Carl Andre
Quincy (Massachusetts), United States, 1935 - New York (New York), United States, 2024
Considered one of the purest representatives of minimalist art, American artist Carl Andre is known for his sculptures composed of geometric forms based on simple dimensional and mathematical principles. Fascinated by the massive rusted steel objects he would regularly see as a child near the navy yards in Quincy, Massachusetts, the artist has long favoured the use of construction materials such as bricks, wood, and aluminum or steel plates. In 1954, Andre travelled through France and England, where he visited the prehistoric site of Stonehenge. Inspired by this experience, and notably by the abstract paintings of the American artist Frank Stella, with whom he shared a studio in New York in the late 1950s, Andre focused his artistic practice on the repetition of modular elements.
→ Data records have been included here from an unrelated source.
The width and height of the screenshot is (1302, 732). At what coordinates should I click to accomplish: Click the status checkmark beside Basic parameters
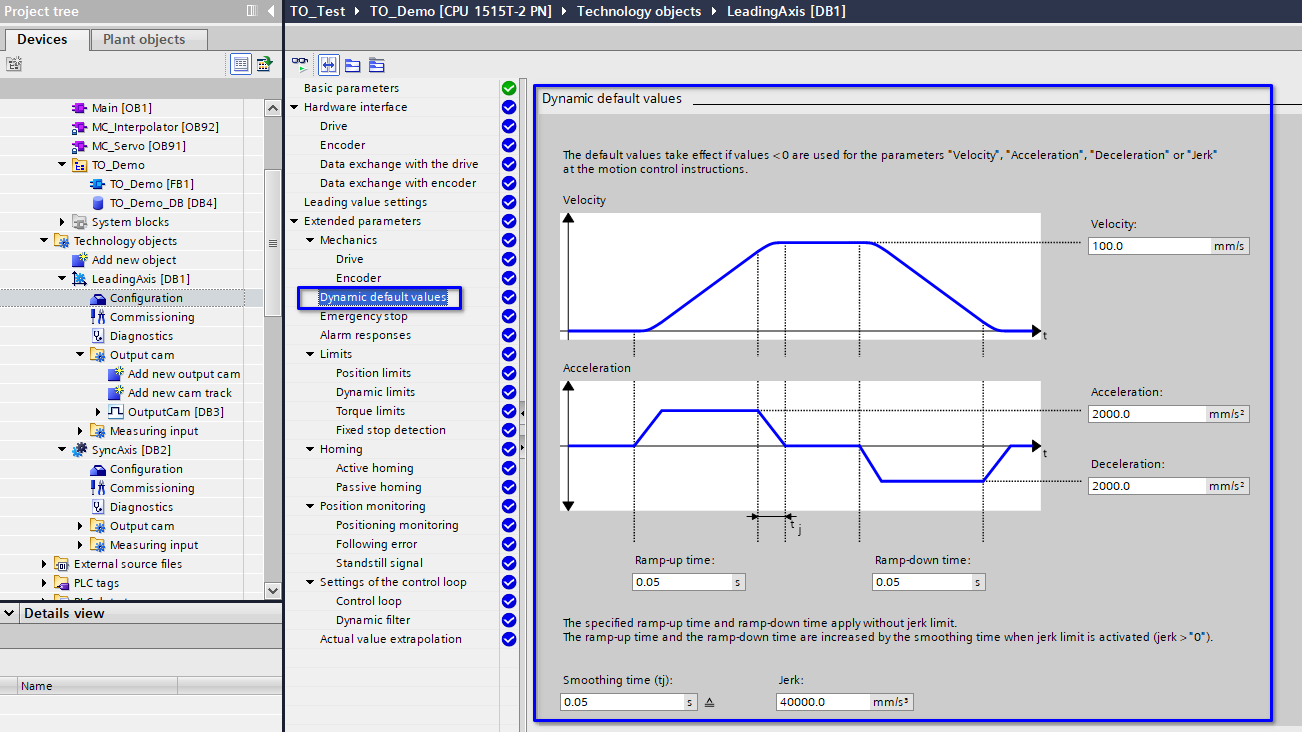508,88
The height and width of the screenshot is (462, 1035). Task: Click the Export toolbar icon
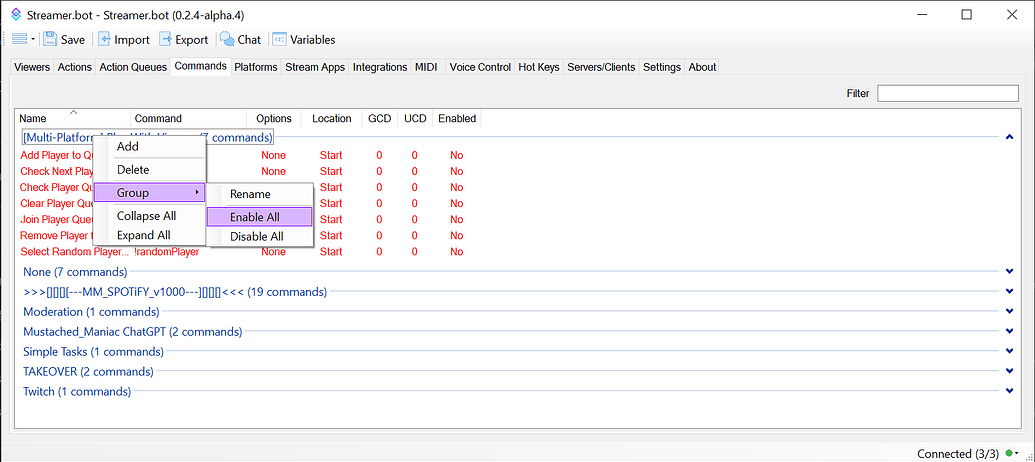[x=166, y=40]
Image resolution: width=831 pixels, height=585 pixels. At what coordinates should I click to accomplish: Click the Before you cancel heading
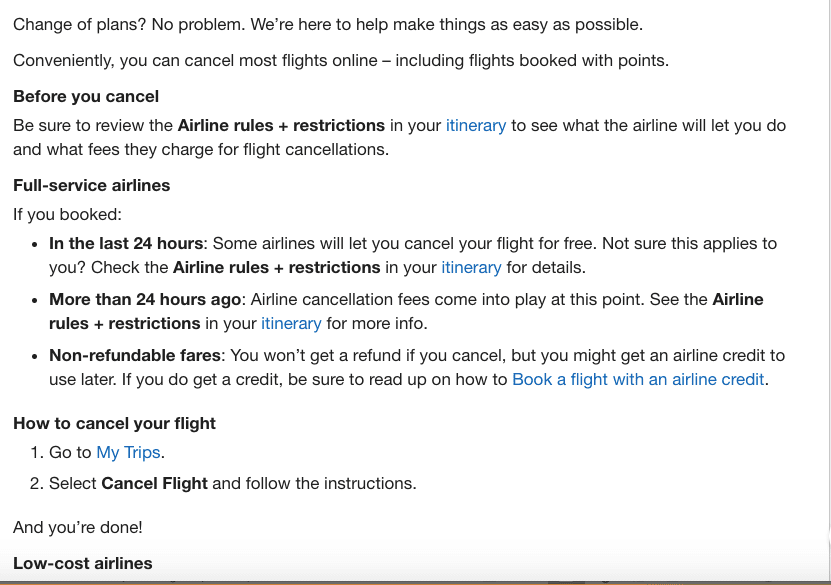[x=86, y=96]

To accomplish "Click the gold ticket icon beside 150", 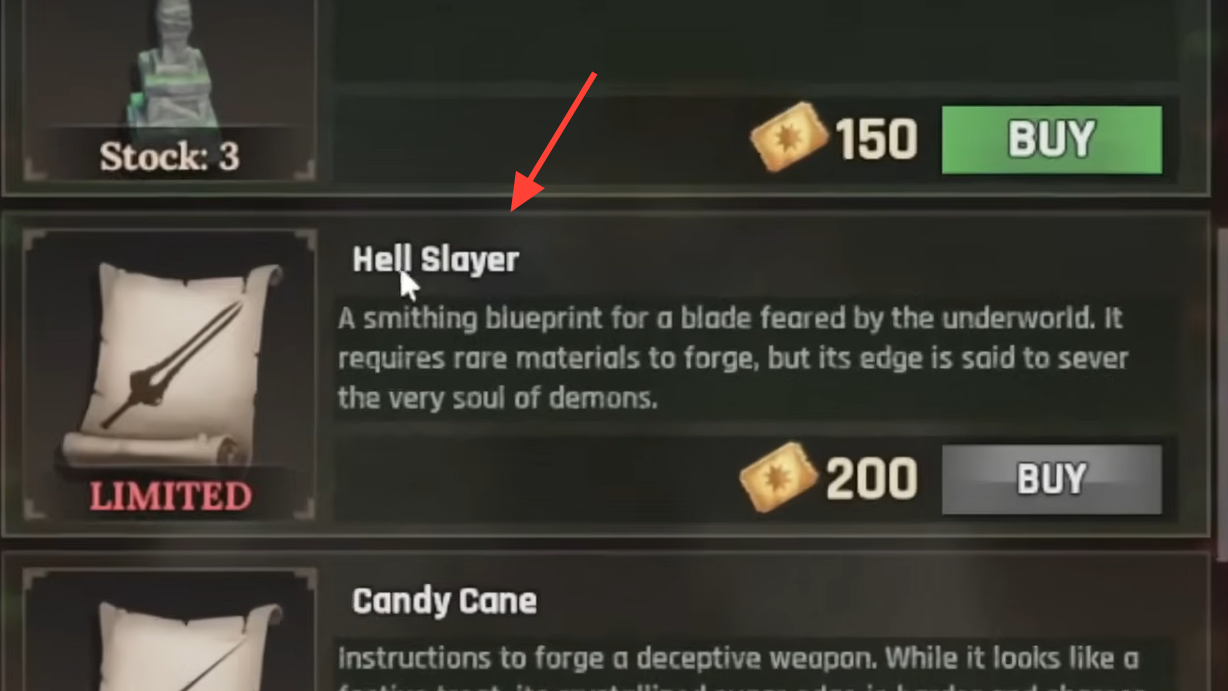I will [789, 140].
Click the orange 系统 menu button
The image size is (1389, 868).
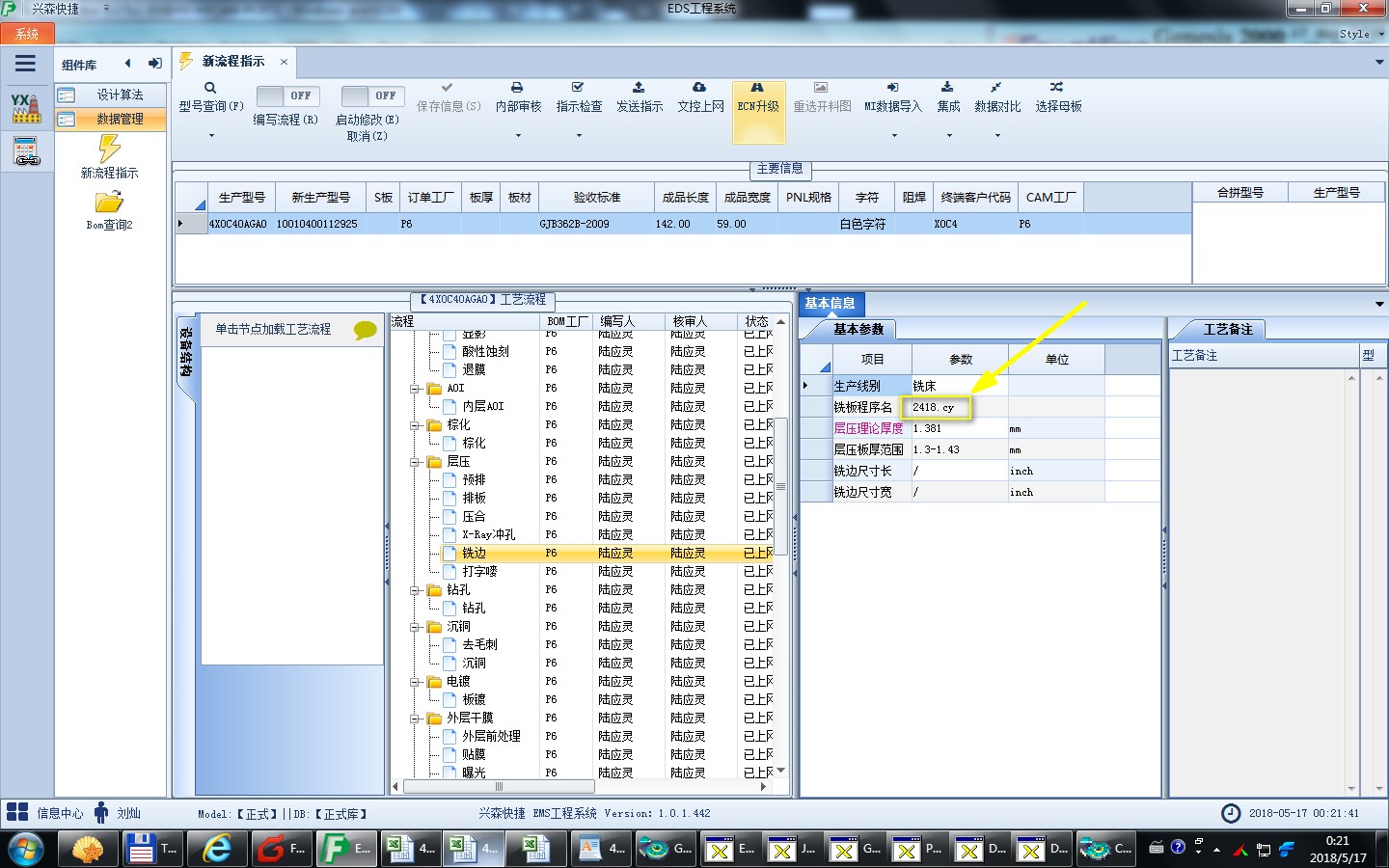click(x=27, y=34)
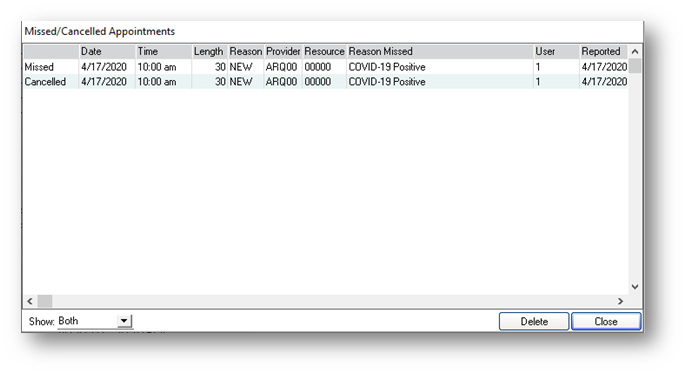Viewport: 687px width, 375px height.
Task: Select the Missed appointment row
Action: (326, 67)
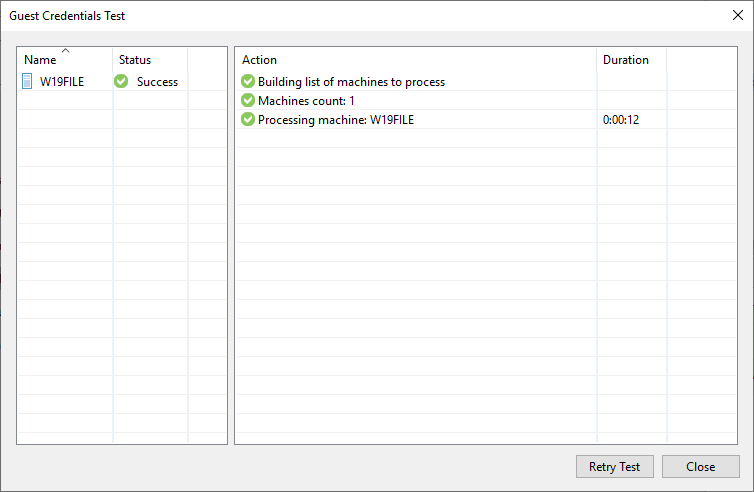The height and width of the screenshot is (492, 754).
Task: Close the Guest Credentials Test dialog
Action: point(738,15)
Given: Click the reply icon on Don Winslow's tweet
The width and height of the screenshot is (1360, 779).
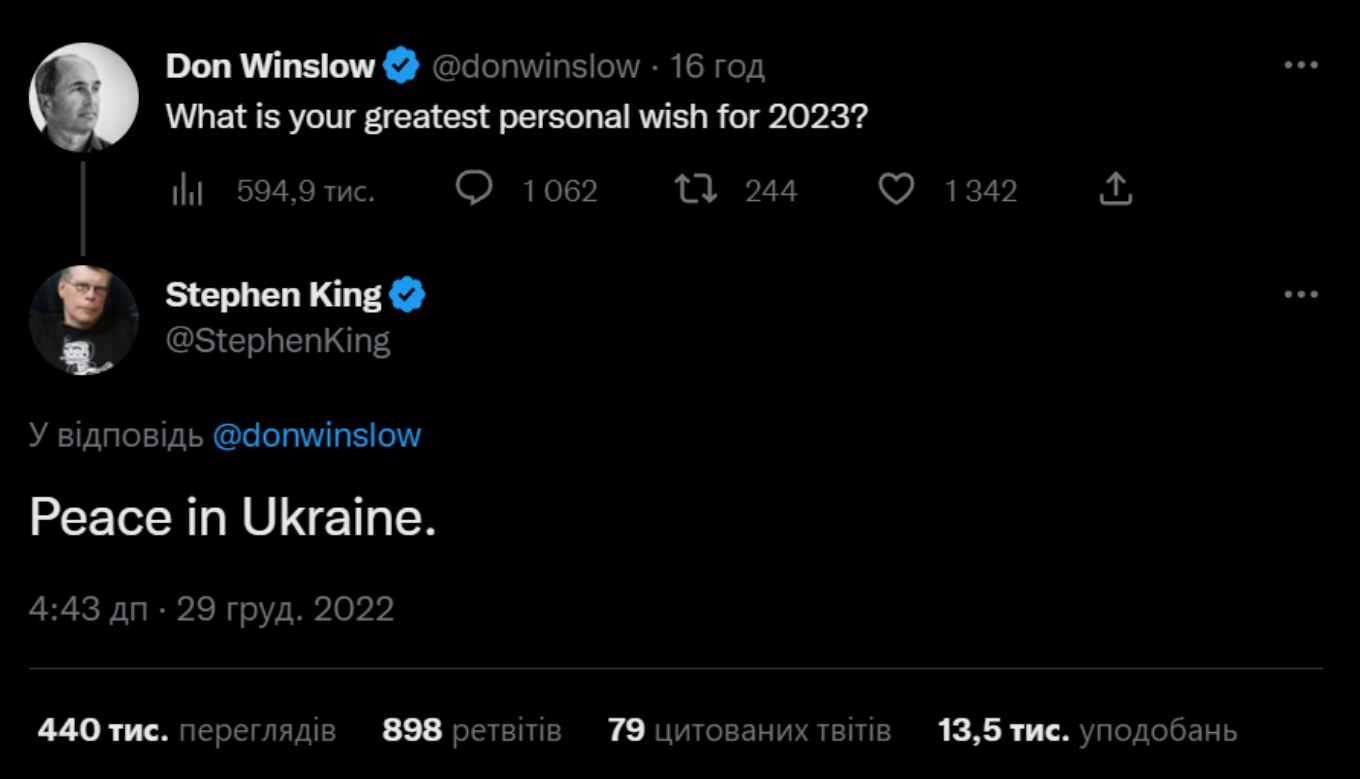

In the early 1960s, his material of choice was wood. In his series Element, he worked with interchangeable units which he assembled following a mathematical formula, joining pieces through simple juxtaposition and leaving them unattached. Rigour and simplicity are inherent in the artist’s conceptual approach to sculpture, rejecting any inward-looking or suggestive value in favour of an awareness based purely on the materiality of the object. Andre’s use of material elements mirrors the use of words in his poetry, that is, without proper grammar or syntax, effectively eliminating any semblance of sentence or speech. He creates elemental geometric structures based on the principles of construction, which are nearly architectural in form. His work maintains a fundamental relationship to the ground, and in some sense, has had a definitive influence on the evolution of land art in the 1970s, while being a source of inspiration for the conceptual art movement.